Friday 23rd of February 2018

Hi Kyith, I remember you posted about this years back and searched for this post. It would seem that the ABF bond ETF's returns have been declining since rates started to go up. in the last 6months (till end Jan 2018), the ETF's total returns have been negative 0.26%. Why do you think this has been so?

Kyith

Friday 2nd of March 2018

Hi serendib, i think it takes some time for the higher yield earned from the reinvested bonds to move the needle and offset the price losses. Over the short term, it is negative for bonds. You will see the bonds you own go down in value and therefore this ETF will tend to trend downwards.

Preeti

Monday 1st of August 2016

Hi Kyith,

Thanks for the excellent article, I have been trying to understand the impact of impending interest rise on bonds. Based on your explanation is this a good time to buy ABF Etf given the expectation of interest rate hike?

Thanks

Kyith

Thursday 4th of August 2016

Hi Preeti, if you understand the explanation you would realize that there is no good time or bad time. Rates will moderate up. its just when. even if i tell you now it is a good time, what is going to happen is that are you going to hold on when rates eventually go up or do something else.

foo

Thursday 24th of March 2016

how is this compared to SSBs?

Kyith

Friday 25th of March 2016

hi foo, i rate the ABF Bond's quality to be between the normal corporates and SGS Bonds, which is the basis of SSB. Their duration is typical 5 years average so they are not subjected to higher volatility to interest rate risk.

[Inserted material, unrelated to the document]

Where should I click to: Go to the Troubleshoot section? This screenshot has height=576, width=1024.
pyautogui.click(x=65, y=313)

Where risk is higher, the expected return is also higher for the ABF Bond ETF

Ryan

Friday 25th of April 2014

I am curious about how the Singapore Bond ETF total returns. While I understand NAV will be down in rising interest rates environment, how is the higher overall total returns being realized to the investor in this case? Dividends?

Kyith

Friday 25th of April 2014

Yes, in theory your yield should increase offsetting the fall in prices

Jonathan

Tuesday 25th of February 2014

Hi Kyith,

need your advice on this,

Currently i have posb invest saves rsp of $100 per month for nikko am sti etf.

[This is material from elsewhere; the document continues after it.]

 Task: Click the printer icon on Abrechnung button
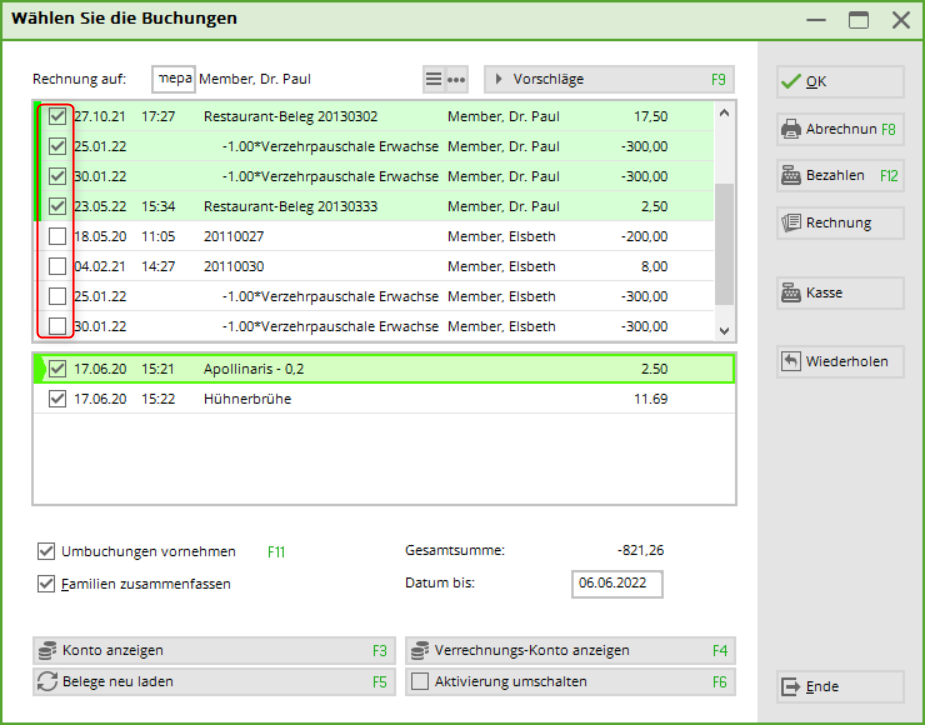[790, 129]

''A 50% STI ETF/50% ABF bond portfolio will ensure that you are down 18% compare to 42% of your Wealth Fund.''

Does this means that i should also put $100 into ABF Bond?

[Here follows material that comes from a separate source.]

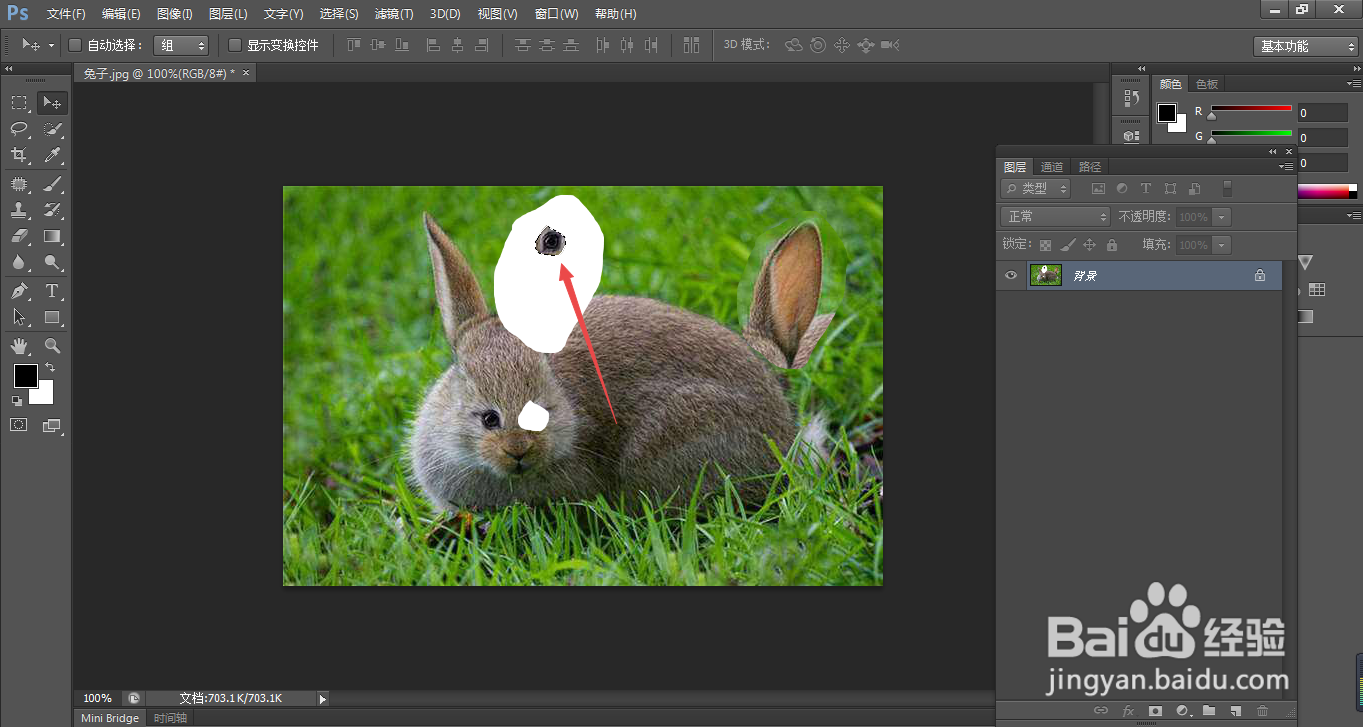Select the Lasso tool
The height and width of the screenshot is (727, 1363).
19,129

For this ABF bond, does it also have dividends payout? For this ABF bond, is it that i have to put a certain amount of years to get that certain amount of percentage? Can you tell me more about this ABF Bond?

Kyith

Tuesday 25th of February 2014

Hi Jon,

I think more information can be gotten from ABF Bond brochure. The ETF does distribute but its at the manager's Nikko discretion. Its an aggregate of ongoing bonds so you can only forecast the prevailing bonds.